Le propriétaire d’un bien immobilier qui a été acquis selon le régime juridique de la vente d’immeuble à rénover peut-il déduire de ses revenus fonciers le prix des travaux de rénovation prévus par ce contrat ?
Alors que les juges du fond étaient divisés sur cette question, le Conseil d’Etat a tranché définitivement la question dans une décision très récente du 17 octobre 2022 (CE 17 octobre 2022, req. n° 460113, publié aux Tables). Il a refusé la déductibilité des revenus fonciers du prix des travaux de rénovation au motif que ces travaux ne constituent pas des « charges de la propriété » mais seulement un élément du prix d’acquisition de l’immeuble :
« 4. Il résulte de ces dispositions que, dans le cadre d’un contrat de vente d’immeuble à rénover régi par les articles L. 262-1 à L. 262-11 du code de la construction et de l’habitation, le prix des travaux devant être réalisés par le vendeur est un élément du prix d’acquisition de l’immeuble. Dès lors, le coût de ces travaux, qui ne sont pas des charges de propriété, ne peut, pour la détermination du revenu net défini à l’article 28 du code général des impôts, être déduit, sur le fondement de l’article 31 du même code, des revenus fonciers provenant de la location du bien ainsi acquis ».

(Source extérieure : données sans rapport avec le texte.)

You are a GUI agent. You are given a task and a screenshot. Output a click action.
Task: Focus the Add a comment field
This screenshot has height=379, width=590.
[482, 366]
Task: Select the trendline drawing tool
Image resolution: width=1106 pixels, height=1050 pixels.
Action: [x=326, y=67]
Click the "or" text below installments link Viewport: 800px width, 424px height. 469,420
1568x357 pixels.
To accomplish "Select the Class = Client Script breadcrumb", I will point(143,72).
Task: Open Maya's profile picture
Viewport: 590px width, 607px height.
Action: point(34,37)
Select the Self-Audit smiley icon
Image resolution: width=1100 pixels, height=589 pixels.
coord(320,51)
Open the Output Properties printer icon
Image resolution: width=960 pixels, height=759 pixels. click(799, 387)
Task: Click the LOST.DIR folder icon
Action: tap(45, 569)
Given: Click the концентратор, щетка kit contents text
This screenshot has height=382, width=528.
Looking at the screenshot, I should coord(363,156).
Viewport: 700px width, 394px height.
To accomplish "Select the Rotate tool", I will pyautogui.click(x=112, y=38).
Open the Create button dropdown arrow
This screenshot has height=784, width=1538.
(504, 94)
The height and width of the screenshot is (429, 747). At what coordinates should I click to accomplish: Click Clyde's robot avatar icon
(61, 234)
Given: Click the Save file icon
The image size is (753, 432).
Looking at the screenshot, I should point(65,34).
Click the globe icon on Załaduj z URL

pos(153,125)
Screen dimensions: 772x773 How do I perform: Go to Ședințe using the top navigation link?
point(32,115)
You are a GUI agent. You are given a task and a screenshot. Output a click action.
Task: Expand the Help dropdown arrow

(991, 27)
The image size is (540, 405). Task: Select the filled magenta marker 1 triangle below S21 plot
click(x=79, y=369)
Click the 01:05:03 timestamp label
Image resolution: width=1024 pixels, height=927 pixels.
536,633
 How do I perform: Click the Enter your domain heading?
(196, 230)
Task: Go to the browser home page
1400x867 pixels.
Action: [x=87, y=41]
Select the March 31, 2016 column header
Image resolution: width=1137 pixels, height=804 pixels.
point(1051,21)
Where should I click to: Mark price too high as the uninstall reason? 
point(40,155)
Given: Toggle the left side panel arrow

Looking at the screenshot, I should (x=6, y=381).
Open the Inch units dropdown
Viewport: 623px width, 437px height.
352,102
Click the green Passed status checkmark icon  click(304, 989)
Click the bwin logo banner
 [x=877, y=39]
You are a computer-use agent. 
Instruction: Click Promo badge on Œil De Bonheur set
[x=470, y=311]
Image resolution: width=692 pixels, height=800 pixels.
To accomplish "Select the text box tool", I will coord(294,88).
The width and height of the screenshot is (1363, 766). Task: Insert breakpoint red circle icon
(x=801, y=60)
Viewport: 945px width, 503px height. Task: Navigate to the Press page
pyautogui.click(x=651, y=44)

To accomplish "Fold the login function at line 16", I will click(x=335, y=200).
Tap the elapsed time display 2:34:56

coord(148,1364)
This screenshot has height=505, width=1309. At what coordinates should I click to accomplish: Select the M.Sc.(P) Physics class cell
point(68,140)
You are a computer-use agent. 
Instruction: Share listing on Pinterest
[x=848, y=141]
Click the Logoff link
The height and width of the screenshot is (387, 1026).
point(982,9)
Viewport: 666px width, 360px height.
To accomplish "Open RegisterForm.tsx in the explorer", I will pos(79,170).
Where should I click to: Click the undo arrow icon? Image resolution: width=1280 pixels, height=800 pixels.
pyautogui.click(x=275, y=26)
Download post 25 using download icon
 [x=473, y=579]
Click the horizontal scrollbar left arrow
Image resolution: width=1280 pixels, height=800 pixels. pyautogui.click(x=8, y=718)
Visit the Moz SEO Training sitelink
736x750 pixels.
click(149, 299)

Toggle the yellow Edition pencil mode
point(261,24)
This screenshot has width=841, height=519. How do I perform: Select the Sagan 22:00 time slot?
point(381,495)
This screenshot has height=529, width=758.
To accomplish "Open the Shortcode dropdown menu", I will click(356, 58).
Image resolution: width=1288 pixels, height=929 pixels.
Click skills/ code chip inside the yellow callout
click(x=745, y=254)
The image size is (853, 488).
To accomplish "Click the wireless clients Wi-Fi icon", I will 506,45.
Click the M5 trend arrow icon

Le contrat de vente d’immeuble à rénover
1) Le contrat de vente d’immeuble à rénover est un contrat soumis à des règles spécifiques prévues aux articles L. 262-1 et suivants du code de la construction et de l’habitation (CCH).
En vertu de l’article L. 262-1 alinéa 1 du CCH, le contrat de vente d’immeuble à rénover est un contrat par lequel le vendeur d’un immeuble bâti, à usage d’habitation ou à usage professionnel et d’habitation ou destiné après travaux à l’un de ces usages, s’engage, dans un délai déterminé, à réaliser des travaux sur cet immeuble en contrepartie du paiement des travaux par l’acquéreur avant leur livraison.
Comme tout contrat de vente portant sur un bien immobilier, le contrat de vente d’immeuble à rénover doit, à peine de nullité, être conclu par acte authentique (art. L. 262-4 du CCH).
Le transfert de propriété ne s’opère toutefois pas intégralement à la date de conclusion de l’acte authentique. En effet, si l’acquéreur devient, dès la conclusion du contrat, propriétaire du sol et du bâti existant, il ne deviendra propriétaire des ouvrages rénovés qu’au fur et à mesure de l’exécution des travaux (art. L. 262-1 alinéa 2 du CCH).
S’agissant du paiement des travaux, l’acquéreur doit en régler le prix au vendeur au fur et à mesure de leur avancement (art. L. 262-8 du CCH).
2) Lorsque le propriétaire du bien immobilier acquis par un contrat de vente d’immeuble à rénover le donne en location nue, les revenus retirés de cette location sont imposables à l’impôt sur le revenu dans la catégorie des revenus fonciers.
Pour le calcul du revenu foncier imposable, le prix des travaux payés au vendeur en application du contrat de vente d’immeuble à rénover constitue-t-il une charge déductible ?
Conséquences fiscales du contrat de vente d’immeuble à rénover sur les revenus fonciers
1) L’article 28 du code général des impôts (CGI) dispose que :
« Le revenu net foncier est égal à la différence entre le montant du revenu brut et le total des charges de la propriété ».
L’article 31 du CGI précise que :
« I. – Les charges de la propriété déductibles pour la détermination du revenu net comprennent … »
Il résulte clairement de ces deux articles que seules des dépenses répondant à la qualification de « charges de la propriété » peuvent constituer des charges déductibles des revenus fonciers.
2) Les travaux de rénovation payés par l’acquéreur constituent-ils des « charges de la propriété » ou bien « un élément du prix d’acquisition de la propriété » ?
Pour l’administration fiscale, ces dépenses constituent un élément du prix d’acquisition de l’immeuble et ne peuvent donc être déduites des revenus fonciers imposables (BOI-RFPI-BASE-20-30-30 n°25).
C’est également la position que le Conseil d’Etat a adopté dans sa décision du 17 octobre 2022 (CE 17 octobre 2022, req. n° 460113, publié aux Tables).
Pour en arriver à la conclusion que les travaux de rénovation payés par l’acquéreur constituent « un élément du prix d’acquisition de la propriété » et non des « charges de la propriété », il s’est notamment appuyé sur :
- l’article L. 262-4 du CCH qui dispose que le contrat de vente d’immeuble à rénover doit, à peine de nullité, mentionner « le prix de l’immeuble »
- et sur l’article R. 262-9 du CCH qui précise que « le prix de l’immeuble » s’entend « de l’existant au jour de la vente et celui des travaux devant être réalisés par le vendeur ».